In the process, I have learned better coping skills, and that has allowed me to decouple the suffering from the pain. It's mostly a forced relaxation technique, where I can allow the pain to exist without affecting me as much. If there's anything positive to say about constant pain, it's that somehow the body can often learn to compensate by allowing the conscious mind to disregard the pain as not being a real threat. What I have most of the time is the equivalent of a bad headache, but I've been lucky enough to be able to tolerate it with adequate nutrition, exercise, positive attitude, and being able to be an active member of my treatment team. I had to "fire" several doctors before I found a couple of really good ones, and that has made a tremendous difference.

My marriage did not survive the stress, but at least I'm on speaking terms with my ex. We had our share of normal relationship issues, but there's no doubt my illness was the major factor.

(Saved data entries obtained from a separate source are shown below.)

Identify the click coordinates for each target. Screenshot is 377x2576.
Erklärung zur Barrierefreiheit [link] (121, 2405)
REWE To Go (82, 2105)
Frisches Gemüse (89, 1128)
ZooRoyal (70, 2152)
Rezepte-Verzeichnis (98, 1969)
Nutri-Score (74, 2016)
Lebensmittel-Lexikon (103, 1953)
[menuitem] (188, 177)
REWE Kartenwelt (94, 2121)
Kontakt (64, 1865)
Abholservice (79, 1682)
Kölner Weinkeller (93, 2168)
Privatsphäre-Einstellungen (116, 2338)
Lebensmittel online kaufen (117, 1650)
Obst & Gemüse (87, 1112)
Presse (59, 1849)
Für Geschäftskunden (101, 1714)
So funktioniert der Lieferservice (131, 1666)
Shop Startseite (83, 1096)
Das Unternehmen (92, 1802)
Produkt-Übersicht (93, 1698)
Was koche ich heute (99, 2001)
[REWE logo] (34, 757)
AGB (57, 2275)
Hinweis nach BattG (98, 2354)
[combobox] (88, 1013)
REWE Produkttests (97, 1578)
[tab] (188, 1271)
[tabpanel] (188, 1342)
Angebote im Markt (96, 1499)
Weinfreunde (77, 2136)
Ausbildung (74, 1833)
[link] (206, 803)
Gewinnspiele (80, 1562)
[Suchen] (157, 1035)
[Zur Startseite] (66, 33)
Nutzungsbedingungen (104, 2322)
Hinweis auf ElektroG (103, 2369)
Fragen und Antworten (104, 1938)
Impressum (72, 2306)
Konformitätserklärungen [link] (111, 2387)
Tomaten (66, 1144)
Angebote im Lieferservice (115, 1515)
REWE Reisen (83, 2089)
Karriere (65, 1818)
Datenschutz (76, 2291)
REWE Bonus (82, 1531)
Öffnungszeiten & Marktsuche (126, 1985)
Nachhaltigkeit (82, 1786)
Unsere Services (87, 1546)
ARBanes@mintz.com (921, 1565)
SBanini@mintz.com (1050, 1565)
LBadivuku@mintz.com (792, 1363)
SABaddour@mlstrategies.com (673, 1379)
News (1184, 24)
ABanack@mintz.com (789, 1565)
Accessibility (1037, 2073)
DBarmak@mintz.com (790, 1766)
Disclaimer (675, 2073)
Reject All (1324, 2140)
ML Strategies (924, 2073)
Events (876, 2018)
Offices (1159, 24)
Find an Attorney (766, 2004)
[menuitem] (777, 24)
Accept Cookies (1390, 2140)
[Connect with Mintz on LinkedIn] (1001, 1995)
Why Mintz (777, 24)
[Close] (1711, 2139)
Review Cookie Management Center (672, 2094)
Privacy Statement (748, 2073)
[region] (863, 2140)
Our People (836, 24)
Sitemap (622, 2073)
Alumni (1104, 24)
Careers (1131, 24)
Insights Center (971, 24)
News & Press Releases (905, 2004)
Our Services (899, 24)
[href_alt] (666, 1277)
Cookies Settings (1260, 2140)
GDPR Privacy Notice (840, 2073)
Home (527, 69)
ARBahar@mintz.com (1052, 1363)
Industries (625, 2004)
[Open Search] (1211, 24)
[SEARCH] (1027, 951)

I urge you to make sure your vitamin levels are checked. Vitamin D levels are chronically low in much of the population, possibly because we work and pursue recreation indoors much more than previous generations. It's such a factor in chronic pain that doctors are now being told to check blood levels of Vitamin D for all muscoluskeletal pain syndromes, especially when the pain levels are not commensurate with the amount of trauma or disease.

Best of luck. < edited > Finding others with similar stories has helped me realize that I am not alone in my struggle, and you need to know that you are not alone, either.